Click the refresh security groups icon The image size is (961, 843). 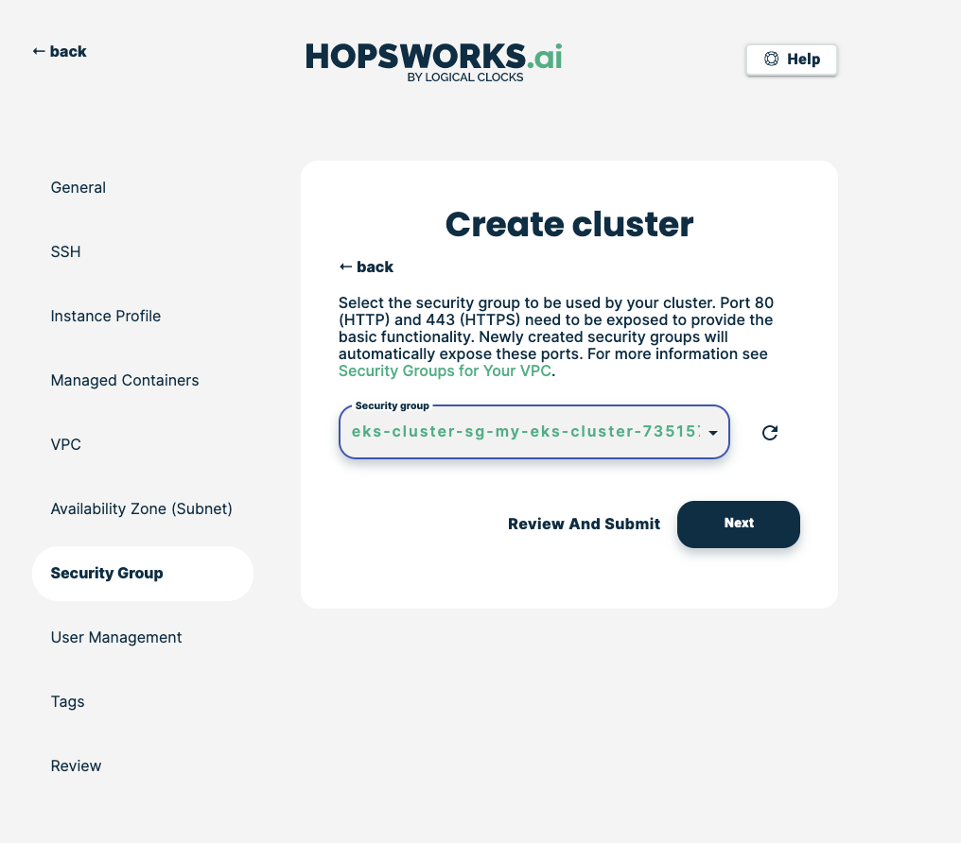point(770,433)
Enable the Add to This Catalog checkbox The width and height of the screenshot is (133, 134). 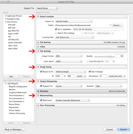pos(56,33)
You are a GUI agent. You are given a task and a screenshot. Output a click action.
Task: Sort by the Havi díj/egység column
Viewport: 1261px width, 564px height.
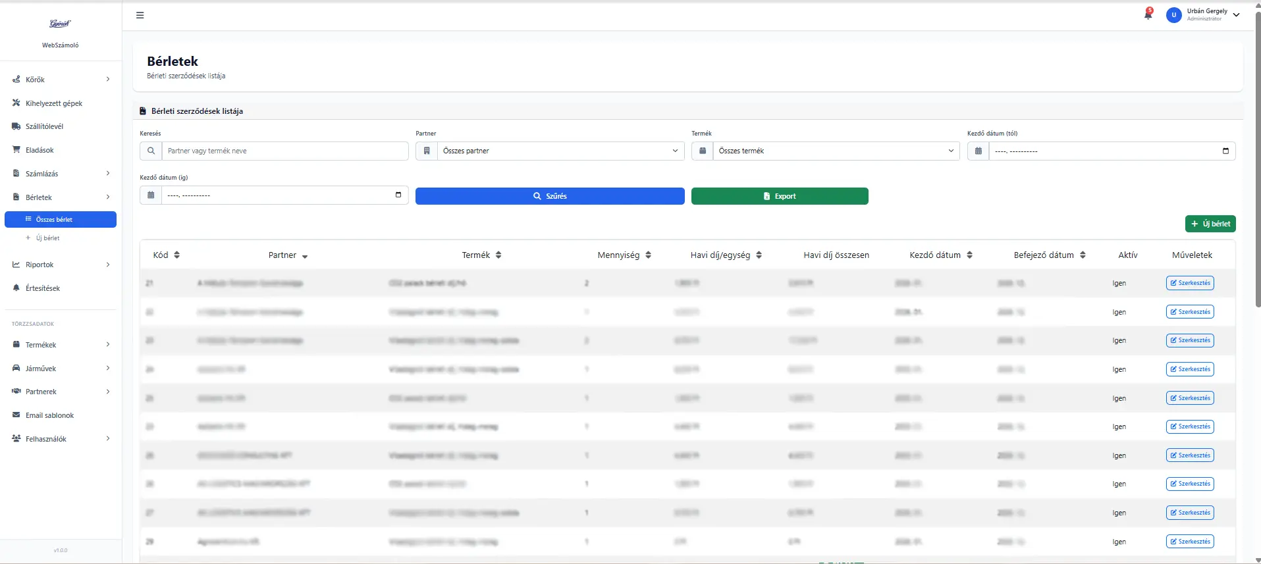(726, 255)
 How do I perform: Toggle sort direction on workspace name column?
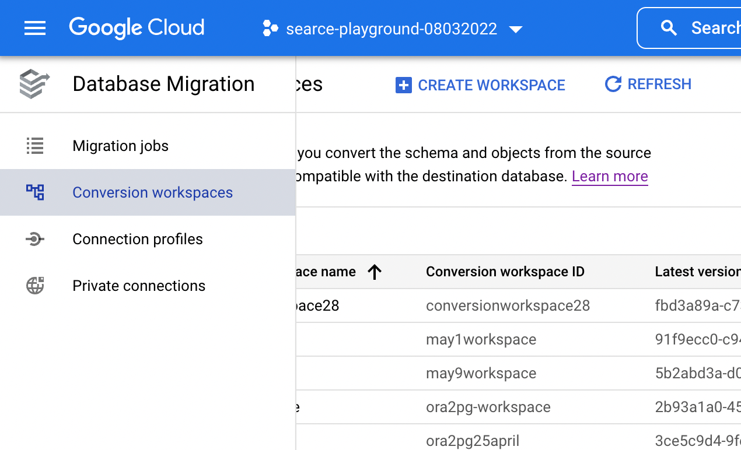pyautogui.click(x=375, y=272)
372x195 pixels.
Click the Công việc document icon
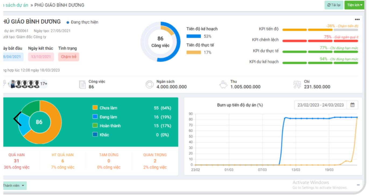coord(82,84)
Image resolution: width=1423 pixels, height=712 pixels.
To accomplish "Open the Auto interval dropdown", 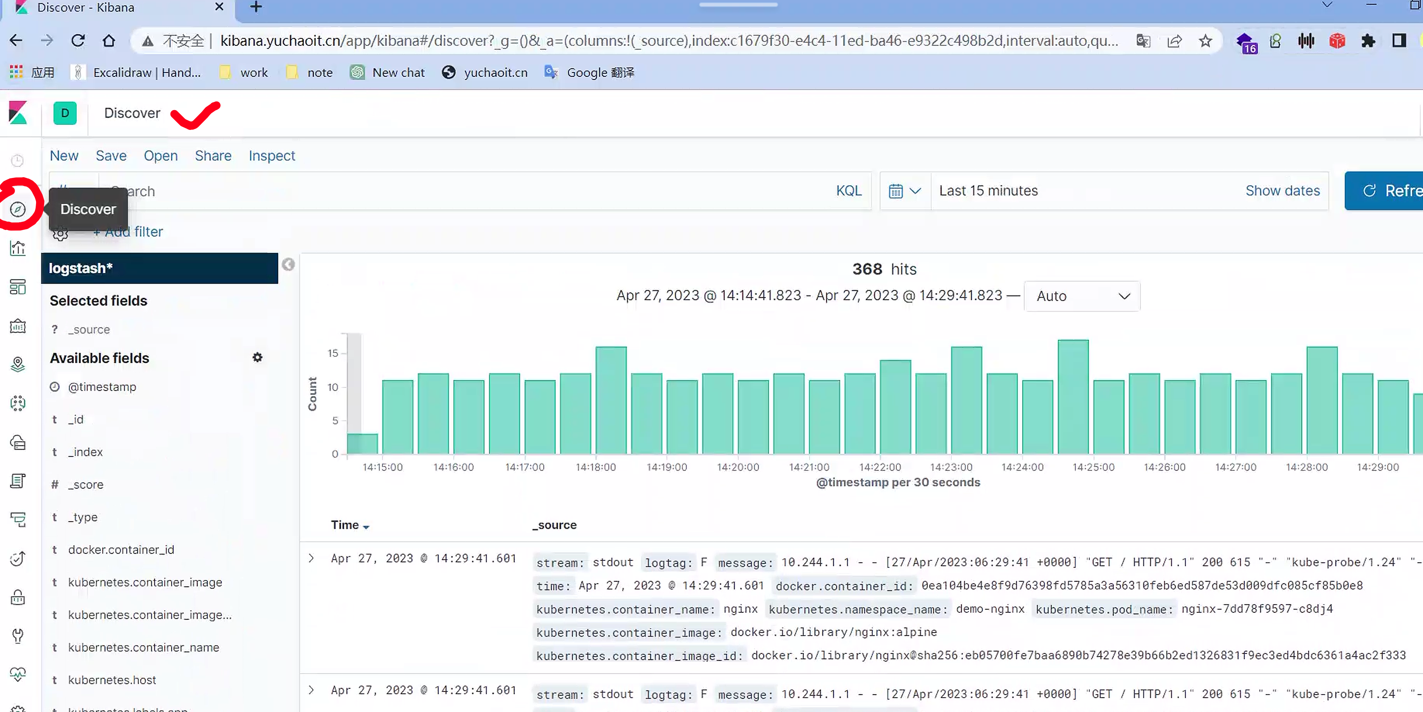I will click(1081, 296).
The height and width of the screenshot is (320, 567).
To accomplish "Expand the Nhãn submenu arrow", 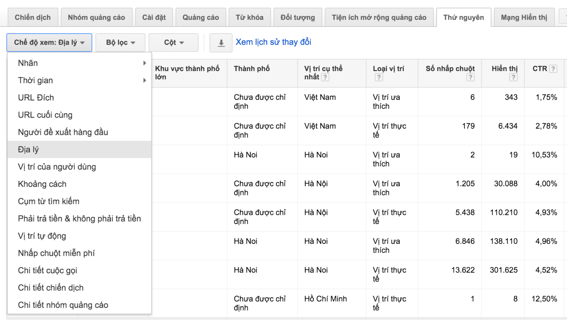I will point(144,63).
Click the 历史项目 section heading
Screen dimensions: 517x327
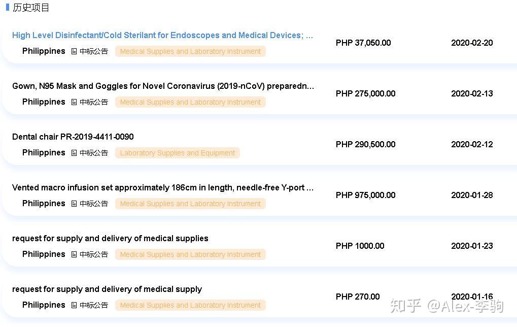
===============
REQUIREMENT :: Extract and reproduce the rows starting at the line containing "You are a GUI" and ending at the line containing "pyautogui.click(x=375, y=272)", both included, word for word. Omit the pictures.

OUTPUT BELOW ::
You are a GUI agent. You are given a task and a screenshot. Output a click action.
Task: Sort by the Havi díj/egység column
Viewport: 1261px width, 564px height.
(726, 255)
 How do I perform: Toggle sort direction on workspace name column?
pyautogui.click(x=375, y=272)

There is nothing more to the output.